Provided entries:
-----
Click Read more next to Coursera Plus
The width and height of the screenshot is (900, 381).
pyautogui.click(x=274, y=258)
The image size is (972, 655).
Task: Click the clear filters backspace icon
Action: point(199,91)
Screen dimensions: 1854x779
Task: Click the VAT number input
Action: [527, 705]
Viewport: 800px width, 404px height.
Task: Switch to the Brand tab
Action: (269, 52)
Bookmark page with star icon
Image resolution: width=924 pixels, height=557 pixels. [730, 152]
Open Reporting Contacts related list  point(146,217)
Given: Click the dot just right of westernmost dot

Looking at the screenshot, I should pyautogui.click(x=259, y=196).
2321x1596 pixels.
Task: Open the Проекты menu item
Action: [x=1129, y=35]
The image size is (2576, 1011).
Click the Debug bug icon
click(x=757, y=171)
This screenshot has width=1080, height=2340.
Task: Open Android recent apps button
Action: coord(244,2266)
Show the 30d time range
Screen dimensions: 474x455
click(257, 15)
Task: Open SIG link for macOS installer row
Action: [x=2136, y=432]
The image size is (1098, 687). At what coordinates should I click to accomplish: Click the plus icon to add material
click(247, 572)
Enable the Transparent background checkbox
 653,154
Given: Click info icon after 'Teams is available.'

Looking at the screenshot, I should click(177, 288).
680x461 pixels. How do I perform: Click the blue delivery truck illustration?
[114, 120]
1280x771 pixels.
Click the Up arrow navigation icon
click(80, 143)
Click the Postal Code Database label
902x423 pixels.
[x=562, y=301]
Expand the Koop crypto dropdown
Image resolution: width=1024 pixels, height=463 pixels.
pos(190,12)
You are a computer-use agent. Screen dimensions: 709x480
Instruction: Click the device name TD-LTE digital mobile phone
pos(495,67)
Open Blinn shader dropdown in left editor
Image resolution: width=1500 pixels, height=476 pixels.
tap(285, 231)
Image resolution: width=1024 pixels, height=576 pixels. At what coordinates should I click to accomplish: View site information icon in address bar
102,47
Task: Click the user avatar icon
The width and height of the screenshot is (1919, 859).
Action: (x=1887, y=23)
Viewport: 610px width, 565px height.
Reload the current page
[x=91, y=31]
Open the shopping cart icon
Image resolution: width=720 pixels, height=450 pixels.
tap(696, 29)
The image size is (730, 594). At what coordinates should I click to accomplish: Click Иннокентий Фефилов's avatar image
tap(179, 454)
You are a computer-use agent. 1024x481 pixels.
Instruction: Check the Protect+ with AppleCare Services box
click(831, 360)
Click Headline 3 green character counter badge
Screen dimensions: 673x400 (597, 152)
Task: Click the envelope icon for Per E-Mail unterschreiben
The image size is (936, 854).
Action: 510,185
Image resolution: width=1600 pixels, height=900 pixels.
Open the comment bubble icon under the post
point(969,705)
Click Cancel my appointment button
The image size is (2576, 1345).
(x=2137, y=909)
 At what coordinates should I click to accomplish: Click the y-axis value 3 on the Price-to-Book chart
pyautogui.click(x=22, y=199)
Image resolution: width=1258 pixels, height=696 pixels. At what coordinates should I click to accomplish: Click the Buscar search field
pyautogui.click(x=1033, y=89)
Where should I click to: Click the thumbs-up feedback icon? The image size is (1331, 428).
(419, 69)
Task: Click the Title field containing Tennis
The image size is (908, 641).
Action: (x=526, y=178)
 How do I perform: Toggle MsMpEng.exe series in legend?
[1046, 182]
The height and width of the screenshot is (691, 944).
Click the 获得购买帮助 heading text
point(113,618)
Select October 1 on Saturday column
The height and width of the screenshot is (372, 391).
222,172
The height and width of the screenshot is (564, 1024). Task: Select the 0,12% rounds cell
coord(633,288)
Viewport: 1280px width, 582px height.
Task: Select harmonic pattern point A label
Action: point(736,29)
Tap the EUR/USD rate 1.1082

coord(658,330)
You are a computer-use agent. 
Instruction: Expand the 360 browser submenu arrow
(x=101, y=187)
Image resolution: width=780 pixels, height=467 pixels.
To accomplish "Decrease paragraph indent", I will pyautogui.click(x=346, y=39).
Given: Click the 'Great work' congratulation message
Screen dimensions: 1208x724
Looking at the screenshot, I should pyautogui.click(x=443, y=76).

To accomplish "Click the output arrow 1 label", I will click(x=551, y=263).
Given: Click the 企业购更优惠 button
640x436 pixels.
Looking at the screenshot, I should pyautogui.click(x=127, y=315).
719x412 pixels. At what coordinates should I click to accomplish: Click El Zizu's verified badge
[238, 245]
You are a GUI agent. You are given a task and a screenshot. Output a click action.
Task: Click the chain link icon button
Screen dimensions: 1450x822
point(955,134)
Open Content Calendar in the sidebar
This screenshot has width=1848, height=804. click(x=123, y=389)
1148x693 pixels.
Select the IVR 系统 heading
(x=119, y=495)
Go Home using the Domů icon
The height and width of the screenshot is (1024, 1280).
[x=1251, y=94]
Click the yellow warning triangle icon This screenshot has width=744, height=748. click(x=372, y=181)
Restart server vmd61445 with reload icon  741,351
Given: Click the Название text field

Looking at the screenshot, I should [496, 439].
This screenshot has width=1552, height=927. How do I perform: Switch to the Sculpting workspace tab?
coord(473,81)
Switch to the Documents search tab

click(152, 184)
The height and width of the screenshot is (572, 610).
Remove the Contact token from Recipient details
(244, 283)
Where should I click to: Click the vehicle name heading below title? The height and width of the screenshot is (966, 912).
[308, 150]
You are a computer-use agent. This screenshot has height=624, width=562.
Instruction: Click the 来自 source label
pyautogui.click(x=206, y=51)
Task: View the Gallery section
-----
Stated goal:
Reproduce the records above exactly as they appear, everything from the line containing "Open Blinn shader dropdown in left editor" down to the line containing "pyautogui.click(x=1033, y=89)", with both of those lines included.

Task response:
Open Blinn shader dropdown in left editor
Image resolution: width=1500 pixels, height=476 pixels.
tap(285, 231)
Image resolution: width=1024 pixels, height=576 pixels. At what coordinates should I click to accomplish: View site information icon in address bar
102,47
Task: Click the user avatar icon
The width and height of the screenshot is (1919, 859).
Action: (x=1887, y=23)
Viewport: 610px width, 565px height.
Reload the current page
[x=91, y=31]
Open the shopping cart icon
Image resolution: width=720 pixels, height=450 pixels.
tap(696, 29)
The image size is (730, 594). At what coordinates should I click to accomplish: Click Иннокентий Фефилов's avatar image
tap(179, 454)
You are a computer-use agent. 1024x481 pixels.
Instruction: Check the Protect+ with AppleCare Services box
click(831, 360)
Click Headline 3 green character counter badge
Screen dimensions: 673x400 (597, 152)
Task: Click the envelope icon for Per E-Mail unterschreiben
The image size is (936, 854).
Action: 510,185
Image resolution: width=1600 pixels, height=900 pixels.
Open the comment bubble icon under the post
point(969,705)
Click Cancel my appointment button
The image size is (2576, 1345).
(x=2137, y=909)
 At what coordinates should I click to accomplish: Click the y-axis value 3 on the Price-to-Book chart
pyautogui.click(x=22, y=199)
Image resolution: width=1258 pixels, height=696 pixels. At what coordinates should I click to accomplish: Click the Buscar search field
pyautogui.click(x=1033, y=89)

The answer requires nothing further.